© C. Wouters et al., published by EDP Sciences, 2017

1 Introduction

Small-scale distributed generation units (DG units) could help to address conventional power system challenges such as reduction of emissions, diversification and security of supply. DG units are ideally combined into highly efficient distributed energy systems (DES) that consist of locally controlled sources and sinks, and an optional interconnection with the central grid that:

• can exploit locally available renewable energy resources;

• can optimally share locally generated energy between its participants;

• are tailored to local requirements;

• require a cost effective and efficient energy system design.

This paper addresses the problem of how distributed energy systems (DES), accommodated within a small residential neighbourhood and framed by location specific environment, can be designed to meet the electricity, heating and cooling demands of the residents while balancing three energy system objectives in the design process. The developed approach is based on the authors' original cost-minimisation model [1], later developed into a cost-unavailability bi-objective trade off with a weighted-sum approach [2]. This paper fully completes a model that is able to optimise design while taking in account the energy trilemma of affordability (min cost), sustainability (min CO₂ emissions) and security of supply (min electrical system unavailability) in a three-objective optimisation trade-off.

● **Raw records**:

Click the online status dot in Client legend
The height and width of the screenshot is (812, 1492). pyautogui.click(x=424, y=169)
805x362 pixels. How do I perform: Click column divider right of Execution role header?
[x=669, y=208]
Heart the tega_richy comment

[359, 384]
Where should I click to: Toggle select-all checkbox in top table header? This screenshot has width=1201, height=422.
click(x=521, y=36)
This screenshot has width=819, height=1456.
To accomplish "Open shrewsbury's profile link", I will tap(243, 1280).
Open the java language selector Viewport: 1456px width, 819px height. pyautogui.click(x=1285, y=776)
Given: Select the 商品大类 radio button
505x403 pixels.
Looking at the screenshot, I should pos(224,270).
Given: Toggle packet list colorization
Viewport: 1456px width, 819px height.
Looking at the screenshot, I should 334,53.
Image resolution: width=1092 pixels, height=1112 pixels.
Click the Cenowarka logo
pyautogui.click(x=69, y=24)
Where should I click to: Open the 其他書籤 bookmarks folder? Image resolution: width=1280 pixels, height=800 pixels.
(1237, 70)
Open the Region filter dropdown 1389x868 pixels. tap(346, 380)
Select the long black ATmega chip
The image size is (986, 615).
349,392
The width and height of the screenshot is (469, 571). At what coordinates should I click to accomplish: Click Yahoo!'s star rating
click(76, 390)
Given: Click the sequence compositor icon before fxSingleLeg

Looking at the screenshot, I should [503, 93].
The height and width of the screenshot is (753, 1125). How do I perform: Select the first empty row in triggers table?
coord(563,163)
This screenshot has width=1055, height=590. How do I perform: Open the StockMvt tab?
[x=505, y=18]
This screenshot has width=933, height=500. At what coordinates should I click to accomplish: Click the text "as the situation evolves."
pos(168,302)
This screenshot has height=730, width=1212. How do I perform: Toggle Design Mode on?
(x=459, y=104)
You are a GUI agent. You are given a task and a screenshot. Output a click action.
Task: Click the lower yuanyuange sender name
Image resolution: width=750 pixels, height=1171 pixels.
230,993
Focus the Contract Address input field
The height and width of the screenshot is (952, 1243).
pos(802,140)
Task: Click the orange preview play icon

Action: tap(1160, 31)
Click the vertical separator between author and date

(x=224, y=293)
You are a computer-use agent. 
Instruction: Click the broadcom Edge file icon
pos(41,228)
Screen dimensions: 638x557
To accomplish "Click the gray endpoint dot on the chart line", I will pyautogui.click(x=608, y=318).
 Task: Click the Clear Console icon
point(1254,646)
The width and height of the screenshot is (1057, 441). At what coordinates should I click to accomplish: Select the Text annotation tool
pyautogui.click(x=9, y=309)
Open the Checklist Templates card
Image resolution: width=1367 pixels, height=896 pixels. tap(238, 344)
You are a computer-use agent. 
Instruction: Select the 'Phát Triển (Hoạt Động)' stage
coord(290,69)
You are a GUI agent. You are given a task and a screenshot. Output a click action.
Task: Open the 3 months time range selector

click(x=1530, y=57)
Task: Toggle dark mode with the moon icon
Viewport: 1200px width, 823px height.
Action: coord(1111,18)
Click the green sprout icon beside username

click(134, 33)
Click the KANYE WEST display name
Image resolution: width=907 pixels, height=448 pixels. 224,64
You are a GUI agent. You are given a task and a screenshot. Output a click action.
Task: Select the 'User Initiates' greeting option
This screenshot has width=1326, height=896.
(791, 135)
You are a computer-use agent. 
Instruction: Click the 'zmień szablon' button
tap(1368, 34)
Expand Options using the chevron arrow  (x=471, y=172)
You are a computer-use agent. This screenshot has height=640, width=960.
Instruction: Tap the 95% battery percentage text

● **Your instructions**:
Please answer these questions on the introduction about distributed energy systems:
1. Which three resident demands should the systems meet?
2. What method did the earlier cost-unavailability trade-off use?
3. What is minimized for security of supply?

● **Solution to this task**:
1. Electricity, heating and cooling
2. A weighted-sum approach
3. Electrical system unavailability